Since being in Seattle, weather necessitated a return to Idaho where I have been climbing at the City of Rocks again, this time sans partner.

This has been an interesting week albeit challenging. I have been overwhelmingly isolated and camping out on BLM land which is surrounded by cattle grazing land, so aside from some bovine companionship life has been pretty solitary.


At camp I have enough cell service to send texts and check Facebook but not enough to publish pictures so that happens thanks to a relay between Stefanie and myself.

Day to day living is simple and good. Chase the shade. Drink lots of water. There is an abundance of excellent climbing which I have been getting into using a fixed rope for protection and a micro traxion ascender backed up with stopper knots.

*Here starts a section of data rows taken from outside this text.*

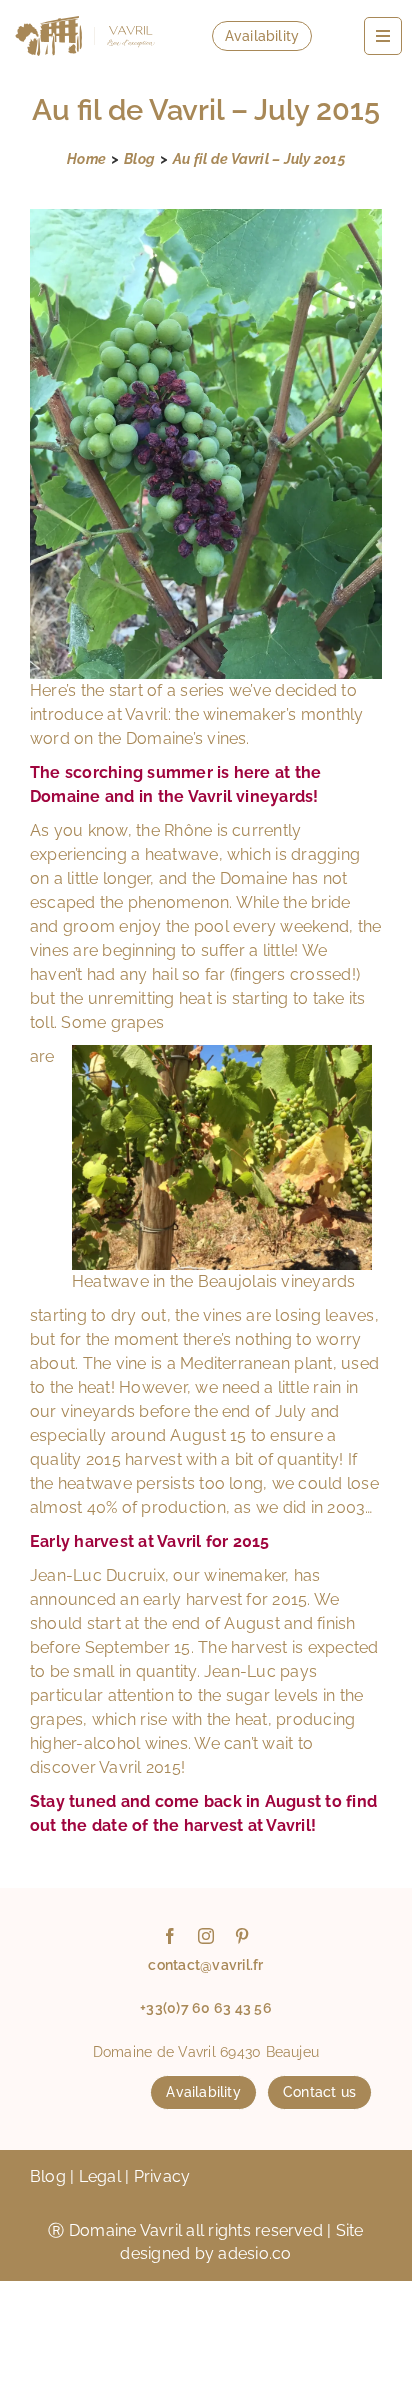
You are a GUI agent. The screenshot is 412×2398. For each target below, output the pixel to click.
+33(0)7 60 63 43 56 (206, 2008)
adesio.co (254, 2253)
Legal (100, 2176)
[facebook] (170, 1936)
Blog (48, 2176)
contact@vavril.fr (205, 1965)
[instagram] (206, 1936)
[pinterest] (242, 1936)
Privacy (162, 2176)
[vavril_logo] (85, 12)
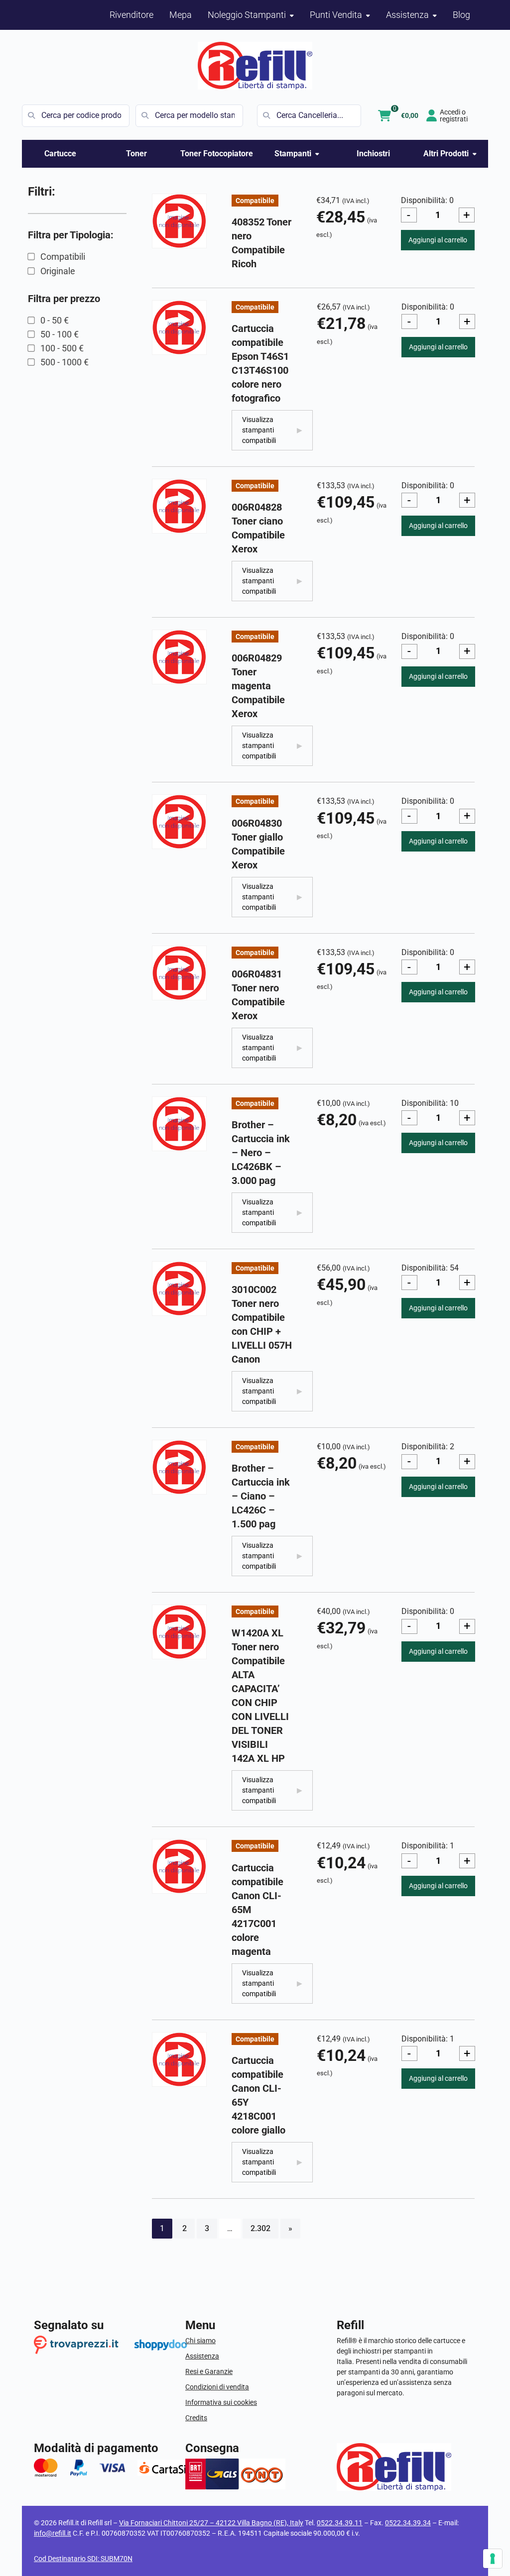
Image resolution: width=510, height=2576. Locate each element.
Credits (196, 2418)
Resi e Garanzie (209, 2371)
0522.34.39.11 (340, 2523)
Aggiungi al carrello (437, 240)
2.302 (260, 2228)
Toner (136, 153)
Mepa (180, 14)
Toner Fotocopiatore (216, 153)
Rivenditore (131, 14)
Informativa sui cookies (221, 2402)
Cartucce (60, 153)
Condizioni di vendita (217, 2387)
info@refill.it (52, 2533)
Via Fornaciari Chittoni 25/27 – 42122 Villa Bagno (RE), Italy (211, 2523)
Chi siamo (200, 2341)
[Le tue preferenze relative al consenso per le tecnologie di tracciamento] (492, 2558)
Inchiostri (373, 153)
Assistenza (202, 2356)
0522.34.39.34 (408, 2523)
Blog (461, 14)
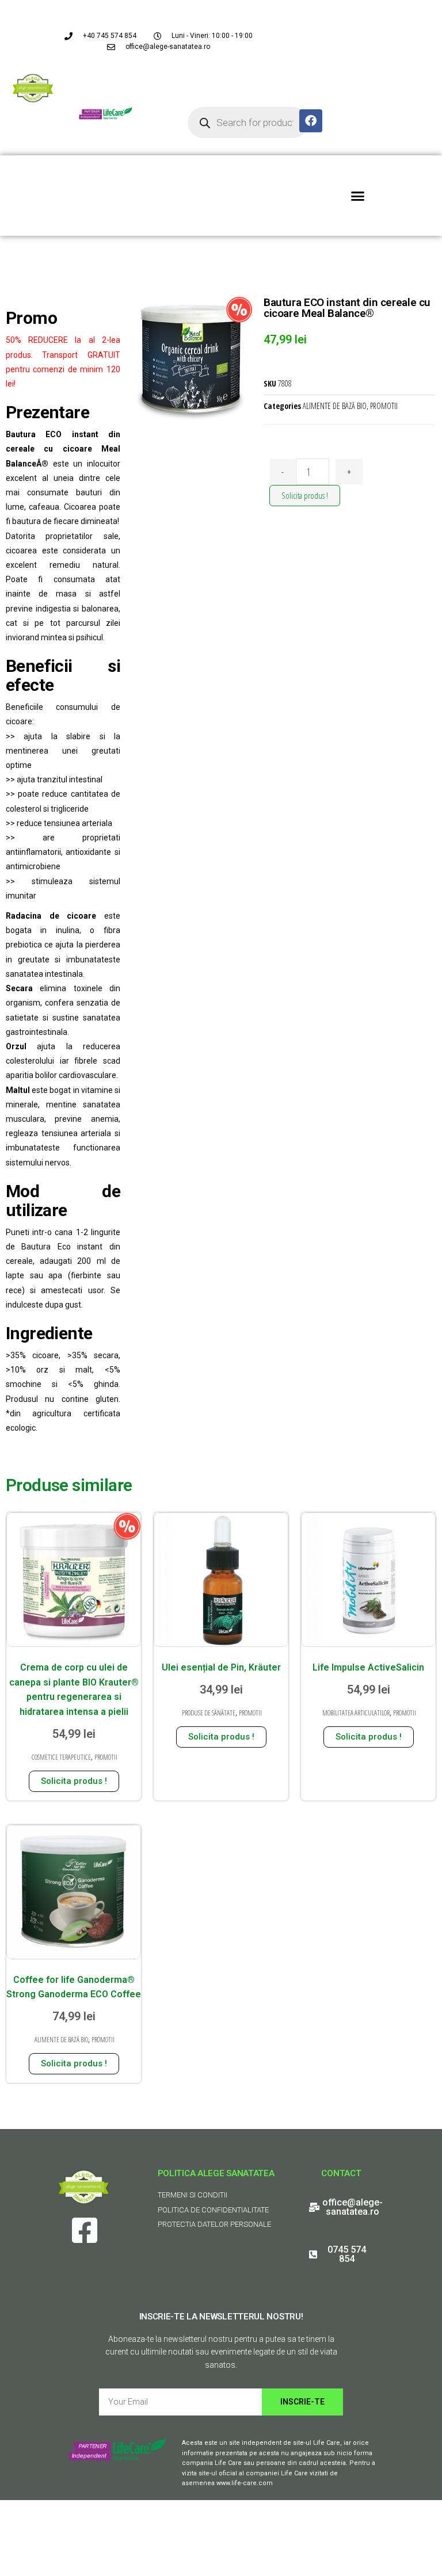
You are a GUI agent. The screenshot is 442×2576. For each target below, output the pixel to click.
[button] (358, 196)
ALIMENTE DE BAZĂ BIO (335, 405)
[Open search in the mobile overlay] (248, 122)
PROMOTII (384, 405)
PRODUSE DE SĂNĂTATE (208, 1713)
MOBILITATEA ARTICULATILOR (356, 1713)
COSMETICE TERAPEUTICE (61, 1757)
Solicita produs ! (304, 495)
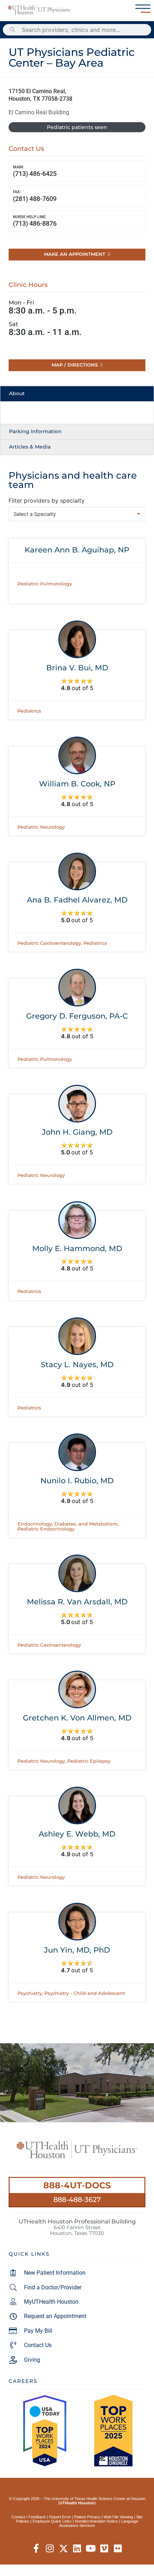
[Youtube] (90, 2548)
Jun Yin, (77, 1949)
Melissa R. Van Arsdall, (77, 1601)
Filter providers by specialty (47, 500)
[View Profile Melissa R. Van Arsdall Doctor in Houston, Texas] (77, 1573)
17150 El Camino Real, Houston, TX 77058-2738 (40, 95)
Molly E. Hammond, (77, 1248)
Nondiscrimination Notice (96, 2521)
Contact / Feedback (28, 2517)
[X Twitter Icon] (63, 2548)
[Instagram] (49, 2548)
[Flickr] (118, 2548)
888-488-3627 (77, 2199)
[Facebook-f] (36, 2548)
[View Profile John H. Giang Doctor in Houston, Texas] (77, 1103)
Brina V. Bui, (77, 667)
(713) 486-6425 (35, 171)
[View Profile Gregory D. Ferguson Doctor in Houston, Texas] (77, 987)
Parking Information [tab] (35, 431)
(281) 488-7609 (35, 196)
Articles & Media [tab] (29, 447)
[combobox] (77, 514)
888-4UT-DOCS (77, 2185)
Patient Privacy (87, 2517)
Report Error (60, 2517)
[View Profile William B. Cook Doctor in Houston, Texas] (77, 755)
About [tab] (17, 393)
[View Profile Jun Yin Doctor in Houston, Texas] (77, 1921)
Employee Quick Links (52, 2521)
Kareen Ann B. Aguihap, (77, 549)
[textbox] (77, 514)
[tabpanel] (77, 412)
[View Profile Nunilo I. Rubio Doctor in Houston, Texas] (77, 1452)
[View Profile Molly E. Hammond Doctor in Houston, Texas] (77, 1220)
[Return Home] (39, 10)
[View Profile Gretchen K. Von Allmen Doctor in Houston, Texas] (77, 1689)
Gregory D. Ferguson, (77, 1015)
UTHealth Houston (77, 2503)
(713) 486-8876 (35, 221)
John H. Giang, (77, 1131)
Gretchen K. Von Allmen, (77, 1717)
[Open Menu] (142, 8)
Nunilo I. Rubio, (77, 1480)
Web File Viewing (118, 2517)
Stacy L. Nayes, (77, 1364)
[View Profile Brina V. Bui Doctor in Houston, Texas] (77, 639)
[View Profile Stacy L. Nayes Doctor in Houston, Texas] (77, 1336)
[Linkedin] (77, 2548)
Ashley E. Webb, (77, 1833)
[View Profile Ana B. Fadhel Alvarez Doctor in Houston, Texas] (77, 871)
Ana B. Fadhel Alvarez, (77, 899)
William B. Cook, (77, 783)
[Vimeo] (104, 2548)
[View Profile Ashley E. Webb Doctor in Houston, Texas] (77, 1805)
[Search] (12, 30)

This is much better than nothing but still is less fun and less secure than climbing with a partner. To set up the system I have to select climbs whose top anchors can be accessed by easier means (routes that I can comfortably climb ropeless and with a full pack) so there is always a bit of added risk but I have still managed to log several 500+ foot days with some 5.11 pitches.

On lighter days I will leave the rope and gear on the ground and explore easier routes which has made for some really amazing climbing experiences. At the end of the day though, there is no substitute for a partner.

I had planned to climb in Seattle with Calvin (around the time of my last blog) but rain forecasted to continue for 5 days straight forced me back east (Calvin had prior commitments to being in the Seattle area and was unable to join me) to better weather and no partner! Such is life though–this project has been filled with the unexpected and those twists and turns are part of the story.

I am struggling to keep up with the changes and opportunities that are arising while limited technological use is an ever present issue. I headed into Burley ID today to get the air conditioning charged up for my next leg of the journey which will be east into Wyoming!


I will be meeting Rob (my partner from my time in Zion) and we will be heading east together into Wyoming and South Dakota — I am very excited about this! The itinerary adherence is wobbling a bit during the month of July but hopefully will be back on track in August.

I am not going to be attempting any glacial mountaineering at this time–that was looking like a bigger bite than I can reasonably chew at the moment. I can’t guarantee that such activities won’t pop up again later if partners and logistics align–but for right now I have to play it by ear and focus on getting in climbing every day and hooking up with solid partners and finishing what I started in Yosemite this fall.